At first, it may have been to learn medicine and then apply that knowledge to positively impact others’ lives. Unfortunately, it is not uncommon to inadvertently view the studies as a resented duty, dehumanized and far removed from patient care. However, this outlook is erroneous. Statistics to memorize are the condensed stories of individual lives. Each textbook case is somebody’s loved one from whom we have been afforded the opportunity to learn. The information from a textbook case — the classic symptoms, physical findings and disease sequelae — is highly privileged and life-saving.
In the library, feeling beyond fatigued, I came upon a list of risk factors for the development of deep vein thrombosis. My breath caught as a chill ran down my spine. My cousin died after a long car drive when she was 18 due to a pulmonary embolism caused by a deep vein thrombosis that had traveled to her lungs. She had all the risk factors identified on this list and yet was prescribed medication, which she was likely contraindicated for, less than a month prior to her death. I cannot help but wonder perhaps if those providing her care had recalled the list of risk factors in front of me. Had they applied it to my cousin’s case, could she have had a different outcome?
A few weeks later, I came across the classic description of renal cell carcinoma. Within that condensed paragraph, I was amazed to find the final years of another loved one’s life described. The high prevalence of recurrence — news that rocked my family — was printed clearly as an expected aspect of this disease. It dawned on me that, by learning textbook cases, medical training yields the ability to predict upcoming hardships of patients; along with this, there is the responsibility to guide patients and their families in navigating these hardships. What is not in the textbook is the perseverance, strength and love brought out by diseases. Further undocumented is the pain and suffering illness inflicts. Ultimately, the humanity of medicine remains unwritten amongst the high-yield facts and thus becomes the responsibility of the student to write in the margins as they advance in training.

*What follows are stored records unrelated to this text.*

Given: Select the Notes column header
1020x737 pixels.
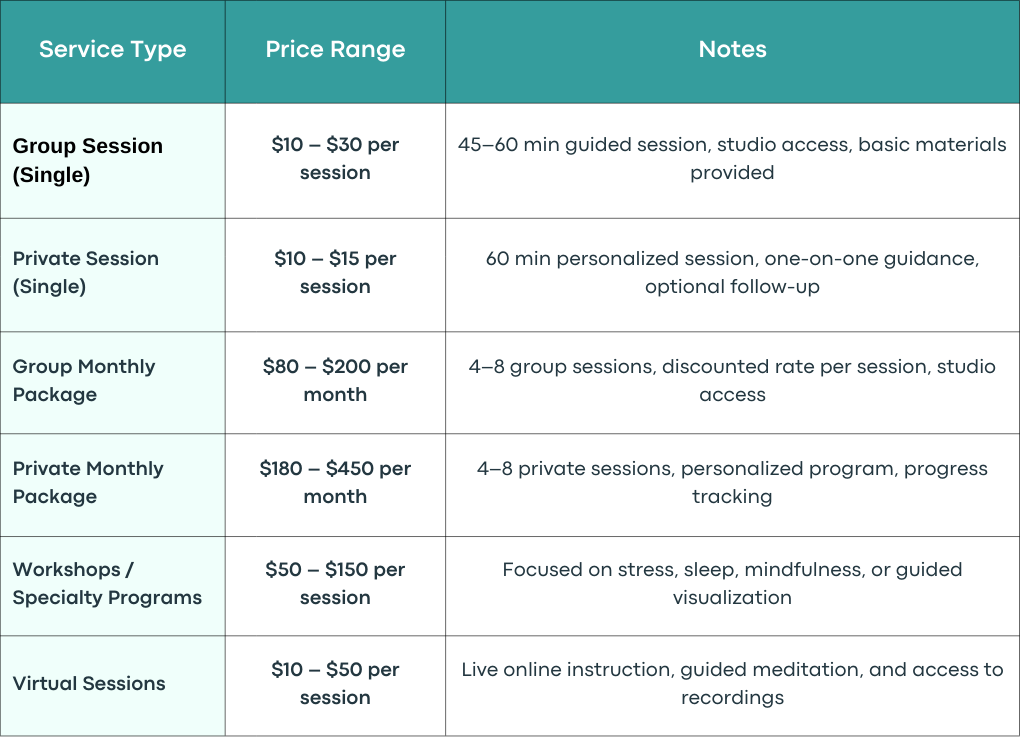Looking at the screenshot, I should [732, 49].
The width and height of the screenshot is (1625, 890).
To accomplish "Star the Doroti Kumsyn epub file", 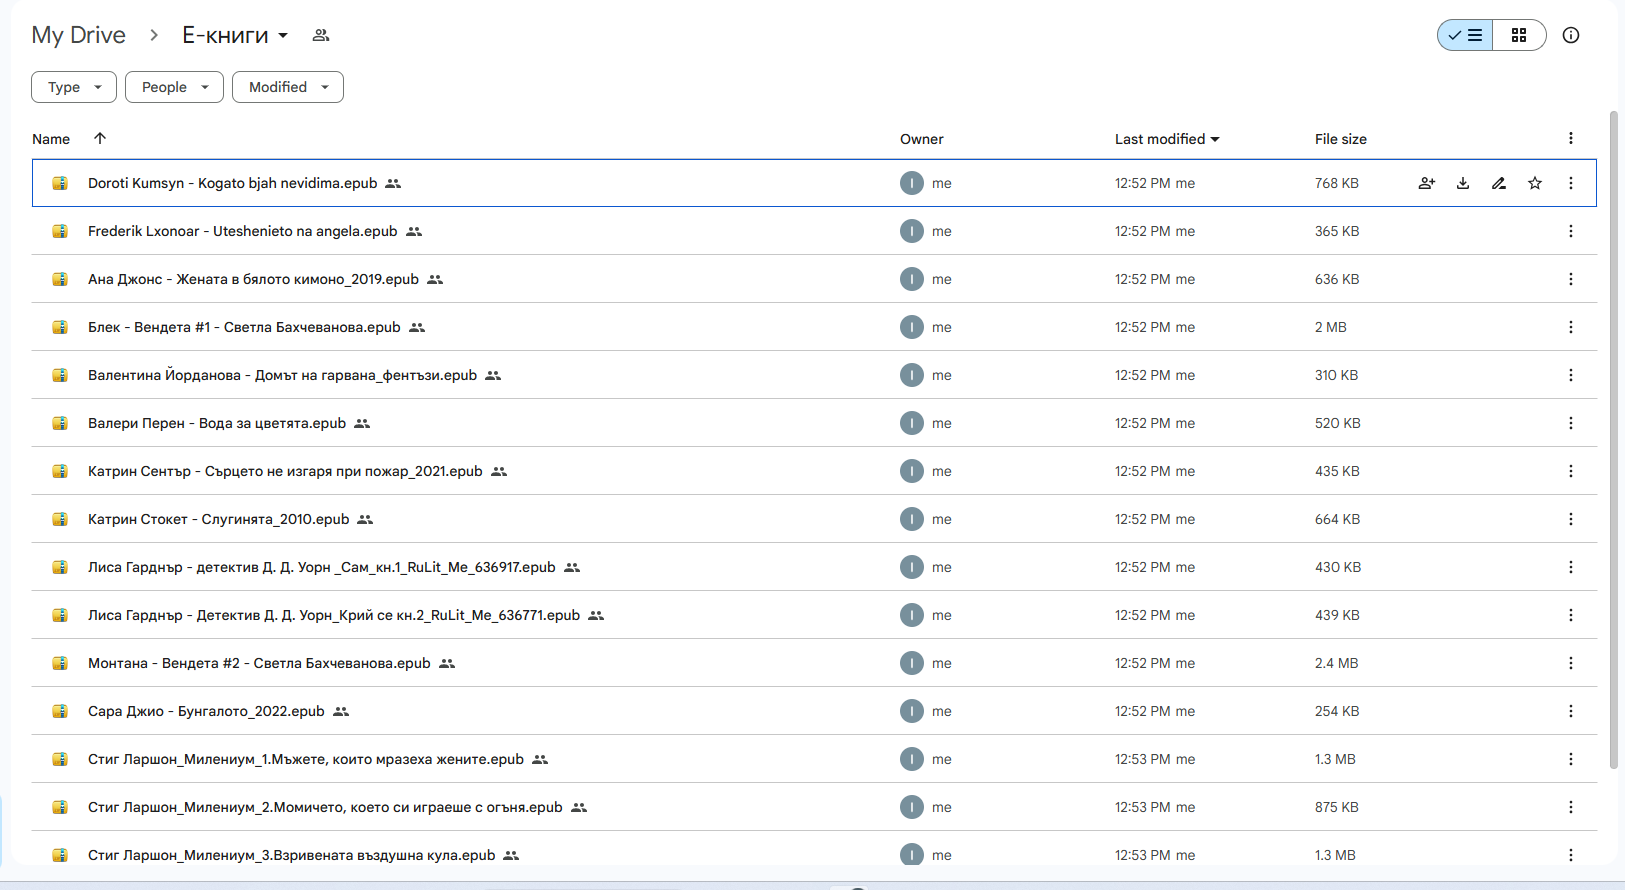I will 1534,183.
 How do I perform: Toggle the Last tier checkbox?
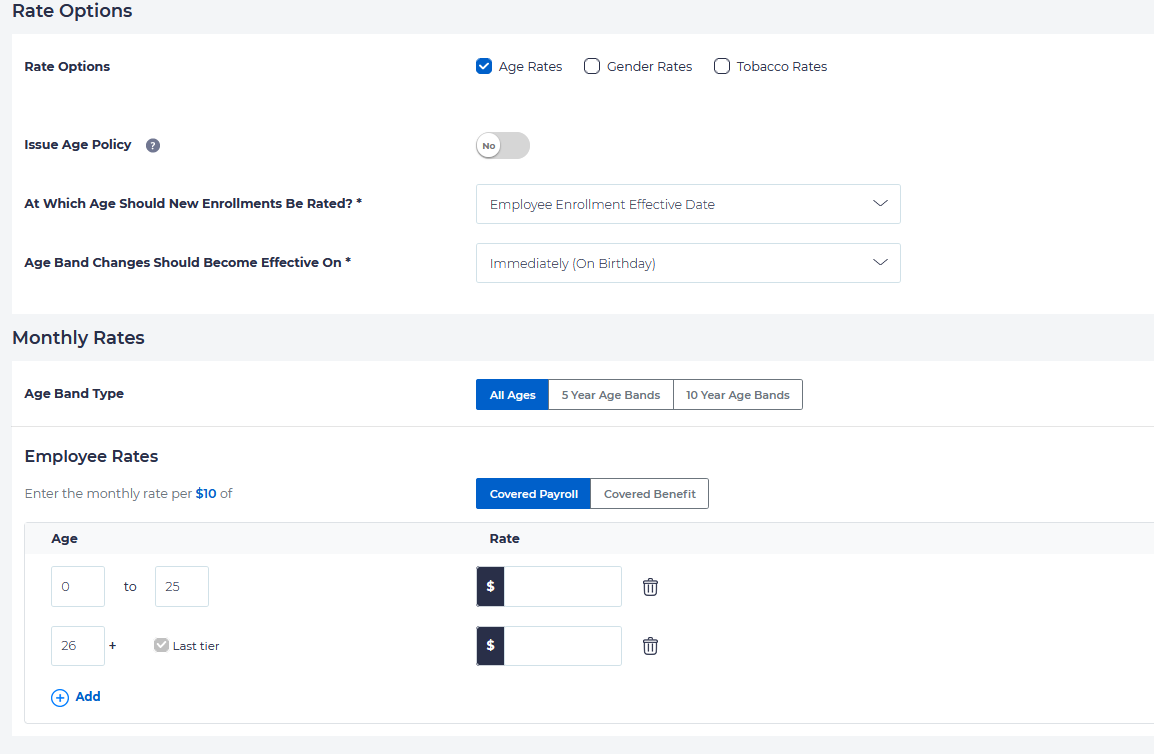[x=161, y=646]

Recently, I found myself acutely confronting this challenge as I walked down the halls of an unfamiliar hospital, looking for my first real patients’ room. This was the first time I was going to take a history and perform a physical alone — and I was nervous. Finally I found the room, took a deep breath, re-adjusted the strange clanking medical tools in the over-filled pockets of my short white coat, rubbed in the hand sanitizer and knocked on the door.
I began with a simple open-ended question and then listened to my patient talk. By the conclusion of the history and the admittedly bumbled physical exam, I felt I had learned a great deal about this patient and his life. I was surprised by how closely my patients’ disease mirrored what I had learned in class. I was also proud that, based on my patient’s account of “sky-high sugars” and classic symptoms of increased thirst and urination, accompanied by confusion upon admittance, I was able to deduce that he likely experienced a dangerous complication of type II diabetes: hyperglycemic hyperosmolar syndrome.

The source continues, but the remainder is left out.